Guardian Pipeline: We have a one third ownership interest in Guardian Pipeline, L.L.C., which owns and operates an interstate natural gas pipeline. Wisconsin Gas has committed to purchase 650,000 dekatherms per day of capacity (approximately 87% of the pipeline's total capacity) under the terms of a 10 year transportation agreement expiring December 2012.
S -- COMMITMENTS AND CONTINGENCIES
Capital Expenditures: We have made certain commitments in connection with 2005 capital expenditures.
Operating Leases: We enter into long-term purchase power contracts to meet a portion of our anticipated increase in future electric energy supply needs. These contracts expire at various times through 2013. Certain of these contracts were deemed to qualify as operating leases.

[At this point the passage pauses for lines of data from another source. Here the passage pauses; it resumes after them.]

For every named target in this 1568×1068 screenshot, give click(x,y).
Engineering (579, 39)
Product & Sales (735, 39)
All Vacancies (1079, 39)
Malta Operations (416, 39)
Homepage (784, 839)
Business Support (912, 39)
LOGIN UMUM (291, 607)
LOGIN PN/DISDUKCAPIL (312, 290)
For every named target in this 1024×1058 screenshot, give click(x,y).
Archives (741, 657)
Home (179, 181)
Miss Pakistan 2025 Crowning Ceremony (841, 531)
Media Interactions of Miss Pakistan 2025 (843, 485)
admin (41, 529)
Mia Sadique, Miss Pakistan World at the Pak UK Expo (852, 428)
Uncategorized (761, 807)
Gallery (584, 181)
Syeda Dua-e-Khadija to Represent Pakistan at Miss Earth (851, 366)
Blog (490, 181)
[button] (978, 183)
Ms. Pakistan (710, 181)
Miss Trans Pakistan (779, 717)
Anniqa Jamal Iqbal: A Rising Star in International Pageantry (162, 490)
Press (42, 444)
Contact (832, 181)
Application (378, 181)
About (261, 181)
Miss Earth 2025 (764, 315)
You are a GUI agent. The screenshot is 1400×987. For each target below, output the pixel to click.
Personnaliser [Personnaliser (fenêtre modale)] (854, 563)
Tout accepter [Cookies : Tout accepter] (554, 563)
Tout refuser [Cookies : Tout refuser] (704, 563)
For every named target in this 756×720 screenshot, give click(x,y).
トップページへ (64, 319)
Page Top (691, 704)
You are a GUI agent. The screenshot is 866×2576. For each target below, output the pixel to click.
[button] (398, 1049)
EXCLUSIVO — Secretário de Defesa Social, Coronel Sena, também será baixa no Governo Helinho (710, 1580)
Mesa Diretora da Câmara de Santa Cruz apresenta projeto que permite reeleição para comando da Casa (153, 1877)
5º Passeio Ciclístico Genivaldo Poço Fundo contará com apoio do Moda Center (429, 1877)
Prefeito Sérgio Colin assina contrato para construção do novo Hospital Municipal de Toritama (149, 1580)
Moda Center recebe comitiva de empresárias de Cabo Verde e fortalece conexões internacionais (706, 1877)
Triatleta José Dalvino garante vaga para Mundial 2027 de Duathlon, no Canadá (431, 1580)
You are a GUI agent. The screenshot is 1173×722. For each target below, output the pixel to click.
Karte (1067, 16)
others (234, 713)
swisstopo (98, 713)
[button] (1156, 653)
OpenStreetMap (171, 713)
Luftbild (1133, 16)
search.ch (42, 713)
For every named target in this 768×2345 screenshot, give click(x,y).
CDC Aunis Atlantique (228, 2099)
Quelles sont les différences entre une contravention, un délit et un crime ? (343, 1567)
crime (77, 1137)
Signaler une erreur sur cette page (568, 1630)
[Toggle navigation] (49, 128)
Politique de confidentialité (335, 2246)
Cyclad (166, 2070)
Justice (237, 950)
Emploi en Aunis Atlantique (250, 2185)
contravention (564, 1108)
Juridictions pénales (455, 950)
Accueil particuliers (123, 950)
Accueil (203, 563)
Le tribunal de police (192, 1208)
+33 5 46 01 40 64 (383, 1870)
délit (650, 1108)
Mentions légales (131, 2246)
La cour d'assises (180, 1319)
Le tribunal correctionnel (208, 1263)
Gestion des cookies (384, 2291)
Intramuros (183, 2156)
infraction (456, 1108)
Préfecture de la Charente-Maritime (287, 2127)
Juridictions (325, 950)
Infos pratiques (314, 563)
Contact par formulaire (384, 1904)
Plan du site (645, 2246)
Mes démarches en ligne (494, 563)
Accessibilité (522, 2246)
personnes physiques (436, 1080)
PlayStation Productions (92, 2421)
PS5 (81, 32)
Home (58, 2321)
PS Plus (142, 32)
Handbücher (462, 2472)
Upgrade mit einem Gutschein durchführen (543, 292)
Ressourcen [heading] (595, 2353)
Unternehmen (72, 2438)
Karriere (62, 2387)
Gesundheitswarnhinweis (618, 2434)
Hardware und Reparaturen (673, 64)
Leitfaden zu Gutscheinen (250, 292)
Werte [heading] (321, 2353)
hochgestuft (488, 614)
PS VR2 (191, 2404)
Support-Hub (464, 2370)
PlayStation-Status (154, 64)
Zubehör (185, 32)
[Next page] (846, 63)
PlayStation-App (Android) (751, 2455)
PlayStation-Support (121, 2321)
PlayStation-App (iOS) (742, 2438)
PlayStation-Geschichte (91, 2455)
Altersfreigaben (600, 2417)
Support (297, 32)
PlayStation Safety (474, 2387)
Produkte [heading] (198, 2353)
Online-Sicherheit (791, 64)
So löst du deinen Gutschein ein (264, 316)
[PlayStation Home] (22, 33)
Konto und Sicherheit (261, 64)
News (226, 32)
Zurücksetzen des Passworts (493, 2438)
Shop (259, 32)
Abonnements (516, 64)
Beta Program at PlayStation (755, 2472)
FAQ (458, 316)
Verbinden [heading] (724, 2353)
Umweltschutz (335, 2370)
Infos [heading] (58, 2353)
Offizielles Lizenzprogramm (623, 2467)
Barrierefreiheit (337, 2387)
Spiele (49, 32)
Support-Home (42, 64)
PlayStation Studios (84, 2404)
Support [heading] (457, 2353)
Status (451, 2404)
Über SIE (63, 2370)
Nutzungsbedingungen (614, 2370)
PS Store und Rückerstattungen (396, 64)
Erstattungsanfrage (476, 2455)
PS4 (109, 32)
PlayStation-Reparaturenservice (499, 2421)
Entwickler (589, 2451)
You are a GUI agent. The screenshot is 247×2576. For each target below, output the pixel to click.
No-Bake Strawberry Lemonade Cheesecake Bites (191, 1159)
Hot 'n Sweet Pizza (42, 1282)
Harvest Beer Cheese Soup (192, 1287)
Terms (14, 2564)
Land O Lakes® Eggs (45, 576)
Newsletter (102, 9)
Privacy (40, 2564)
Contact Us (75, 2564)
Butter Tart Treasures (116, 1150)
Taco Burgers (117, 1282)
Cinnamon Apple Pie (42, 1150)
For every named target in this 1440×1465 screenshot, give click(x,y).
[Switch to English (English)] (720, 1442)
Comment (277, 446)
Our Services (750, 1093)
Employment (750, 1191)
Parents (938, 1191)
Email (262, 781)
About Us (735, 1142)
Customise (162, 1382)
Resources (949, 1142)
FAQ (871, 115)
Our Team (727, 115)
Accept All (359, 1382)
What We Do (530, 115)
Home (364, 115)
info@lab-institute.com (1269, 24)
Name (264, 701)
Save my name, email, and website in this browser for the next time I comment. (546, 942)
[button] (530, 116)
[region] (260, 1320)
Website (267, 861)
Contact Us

Future minimum payments for the next five years and thereafter for these contracts are as follows:
(Millions of | |
Dollars) | |
2005 | $50.4 |
2006 | 50.0 |
2007 | 49.3 |
2008 | 33.8 |
2009 | 20.8 |
Thereafter | 66.1 |
$270.4 | |
Environmental Matters: We periodically review our exposure for environmental remediation costs as evidence becomes available indicating that our liability has changed. Given current information, including the following, we believe that future costs in excess of the amounts accrued and/or disclosed on all presently known and quantifiable environmental contingencies will not be material to our financial position or results of operations.
We have a program of comprehensive environmental remediation planning for former manufactured gas plant sites and coal-ash disposal sites. We perform ongoing assessments of manufactured gas plant sites and related disposal sites previously used by Wisconsin Electric or Wisconsin Gas, and coal ash disposal/landfill sites used by Wisconsin Electric, as discussed below. We are working with the Wisconsin Department of Natural Resources in our investigation and remediation planning. At this time, we cannot estimate future remediation costs associated with these sites beyond those described below.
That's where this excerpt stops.